アン・ブラッシェアーズ作品のページ


Ann Brashares  米国ニューヨークのブルックリンに夫と2人の息子と共に住む。「トラベリング・パンツ」により作家デビュー。

 


 

●「トラベリング・パンツ」● ★☆
 原題:"The Sisterhood of the Traveling Pants" 
     訳:大蔦双恵




2001年発表

2002年04月
理論社刊
(1380円+税)

 

2007/01/07

 

amazon.co.jp

母親たちが妊婦のためのエアロビクス教室で同じ出産予定月だったことから、4人の女の子(レーナ、ブリジット、カルメン、ティビー)は生まれた時からの親友同士。
本書は、その彼女たちが初めてバラバラに過ごす夏休みを描いた青春小説です。

夏休み中の彼女たちを繋ぐのは一本のジーンズ。カルメンがたまたま古着屋で買ったジーンズなのですが、体型が各々異なる4人の誰にもぴたっと合ってしまい、しかも誰もが格好良く見えるという代物。これは魔法のパンツに違いないと信じた4人は、夏休みの間順番でジーンズを持つことを決めます。
取扱のルールを決め、旅するジーンズの誓いを交わす。そこから交互に展開される4人の夏休みのストーリィが始まります。
レーナはギリシアの祖父母の家へ、ブリジット(ビー)はサッカー・キャンプに参加、カルメンは離婚した父親の元へ、ティビーはただ一人残ってスーパーでのバイト。
4人の誰もがそれぞれの場所で大人への入り口となる経験をする夏休み。そこでトラベリング・パンツはどんな魔法を見せてくれるのか。

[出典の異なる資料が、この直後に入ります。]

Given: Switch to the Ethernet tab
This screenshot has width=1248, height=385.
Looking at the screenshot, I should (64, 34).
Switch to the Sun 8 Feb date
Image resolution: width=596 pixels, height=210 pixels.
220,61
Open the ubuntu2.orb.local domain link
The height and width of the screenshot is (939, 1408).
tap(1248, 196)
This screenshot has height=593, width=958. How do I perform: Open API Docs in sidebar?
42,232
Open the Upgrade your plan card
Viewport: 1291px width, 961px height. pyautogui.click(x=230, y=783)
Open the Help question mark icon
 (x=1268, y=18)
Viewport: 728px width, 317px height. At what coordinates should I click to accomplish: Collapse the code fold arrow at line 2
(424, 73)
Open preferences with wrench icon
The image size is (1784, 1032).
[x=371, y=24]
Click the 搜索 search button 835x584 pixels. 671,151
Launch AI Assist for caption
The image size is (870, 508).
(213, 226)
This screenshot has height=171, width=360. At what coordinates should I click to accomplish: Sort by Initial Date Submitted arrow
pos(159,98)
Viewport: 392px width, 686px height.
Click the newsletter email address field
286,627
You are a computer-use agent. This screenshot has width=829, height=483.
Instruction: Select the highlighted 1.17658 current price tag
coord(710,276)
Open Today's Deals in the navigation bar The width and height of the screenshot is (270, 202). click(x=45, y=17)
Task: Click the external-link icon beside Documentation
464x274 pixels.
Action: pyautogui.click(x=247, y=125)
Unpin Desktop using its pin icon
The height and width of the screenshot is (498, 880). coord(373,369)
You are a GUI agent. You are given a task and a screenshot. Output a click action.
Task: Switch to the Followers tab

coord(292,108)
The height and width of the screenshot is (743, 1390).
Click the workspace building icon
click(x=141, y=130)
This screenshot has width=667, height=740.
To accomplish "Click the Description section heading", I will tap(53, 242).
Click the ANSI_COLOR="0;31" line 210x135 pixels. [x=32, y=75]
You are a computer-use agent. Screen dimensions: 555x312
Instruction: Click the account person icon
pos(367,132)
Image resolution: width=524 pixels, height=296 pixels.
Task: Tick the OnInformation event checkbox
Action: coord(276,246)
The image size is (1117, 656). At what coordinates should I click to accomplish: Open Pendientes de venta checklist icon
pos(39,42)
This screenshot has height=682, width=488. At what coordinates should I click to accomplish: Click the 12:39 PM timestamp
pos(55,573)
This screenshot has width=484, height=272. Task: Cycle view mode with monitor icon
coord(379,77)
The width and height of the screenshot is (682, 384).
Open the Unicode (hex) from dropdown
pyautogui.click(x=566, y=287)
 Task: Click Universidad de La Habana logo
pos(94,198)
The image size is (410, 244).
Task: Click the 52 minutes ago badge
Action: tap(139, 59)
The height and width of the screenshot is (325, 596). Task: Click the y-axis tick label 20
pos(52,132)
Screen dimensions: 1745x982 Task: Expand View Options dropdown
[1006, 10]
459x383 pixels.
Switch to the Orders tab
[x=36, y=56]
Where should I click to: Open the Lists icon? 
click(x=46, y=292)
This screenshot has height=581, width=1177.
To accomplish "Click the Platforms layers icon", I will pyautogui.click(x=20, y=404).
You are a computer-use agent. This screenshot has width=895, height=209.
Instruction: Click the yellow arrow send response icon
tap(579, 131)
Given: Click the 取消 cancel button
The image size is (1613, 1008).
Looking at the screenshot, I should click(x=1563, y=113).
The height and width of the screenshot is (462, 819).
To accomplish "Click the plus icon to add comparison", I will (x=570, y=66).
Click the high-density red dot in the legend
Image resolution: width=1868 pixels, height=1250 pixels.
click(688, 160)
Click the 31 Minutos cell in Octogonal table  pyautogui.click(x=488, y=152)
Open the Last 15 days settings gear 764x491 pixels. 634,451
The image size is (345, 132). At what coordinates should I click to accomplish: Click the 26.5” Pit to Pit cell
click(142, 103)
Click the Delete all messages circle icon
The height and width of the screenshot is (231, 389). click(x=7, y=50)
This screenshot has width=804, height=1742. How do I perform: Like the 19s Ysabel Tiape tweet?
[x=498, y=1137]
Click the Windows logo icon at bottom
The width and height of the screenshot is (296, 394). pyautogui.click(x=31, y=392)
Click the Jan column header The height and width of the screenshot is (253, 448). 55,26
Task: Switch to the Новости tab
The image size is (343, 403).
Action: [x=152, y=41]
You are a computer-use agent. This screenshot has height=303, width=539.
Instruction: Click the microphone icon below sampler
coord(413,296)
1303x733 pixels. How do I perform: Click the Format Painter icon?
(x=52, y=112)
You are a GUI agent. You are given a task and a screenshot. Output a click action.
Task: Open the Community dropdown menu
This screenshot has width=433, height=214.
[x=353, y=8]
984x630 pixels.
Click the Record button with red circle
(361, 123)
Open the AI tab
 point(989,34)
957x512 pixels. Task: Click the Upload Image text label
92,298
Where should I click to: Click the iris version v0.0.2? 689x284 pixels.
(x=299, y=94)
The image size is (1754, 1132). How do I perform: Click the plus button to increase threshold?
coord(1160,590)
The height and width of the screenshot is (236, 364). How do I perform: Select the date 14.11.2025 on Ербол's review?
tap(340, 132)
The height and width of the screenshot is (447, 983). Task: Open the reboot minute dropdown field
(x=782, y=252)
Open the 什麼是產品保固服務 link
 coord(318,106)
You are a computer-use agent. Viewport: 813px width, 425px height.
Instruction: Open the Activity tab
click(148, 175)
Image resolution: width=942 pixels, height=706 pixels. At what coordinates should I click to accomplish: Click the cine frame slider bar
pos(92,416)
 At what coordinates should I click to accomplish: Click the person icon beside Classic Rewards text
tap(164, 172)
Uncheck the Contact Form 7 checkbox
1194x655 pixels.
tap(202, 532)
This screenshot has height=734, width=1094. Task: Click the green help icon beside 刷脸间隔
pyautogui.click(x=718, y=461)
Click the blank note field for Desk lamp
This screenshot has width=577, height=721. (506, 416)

もうすぐ16歳という時期、いろいろな困難に初めてぶつかるのも当然のことでしょう。それをどう乗り越えるのか。
4人が各々支えとするのは、親友たちとの友情に他なりません。ですから本書は、青春=友情小説といって間違いなく、決してパンツが魔法をもたらすファンタジー小説ではありません。
トラベリング・パンツを履くことによって勇気を奮い起こすことができる。でもパンツは、結局4人を繋ぐ象徴的な存在でしかないように思えます。
年頃の女の子たちが経験する悲しみ、苦しみ。それを素直に描いているところに好感がもてます。ありきたりな青春小説に終わらないのは、各々性格の異なる4人が互いの弱さを補い合うという絆の堅さと“トラベリング・パンツ”という仕掛けに魅力があるから。
なお、父親の再婚にショックを受けるカルメン、ベイリーという白血病の少女と友達になったおかげで人を見る眼を増すことができたティビーのストーリィが私は好きです。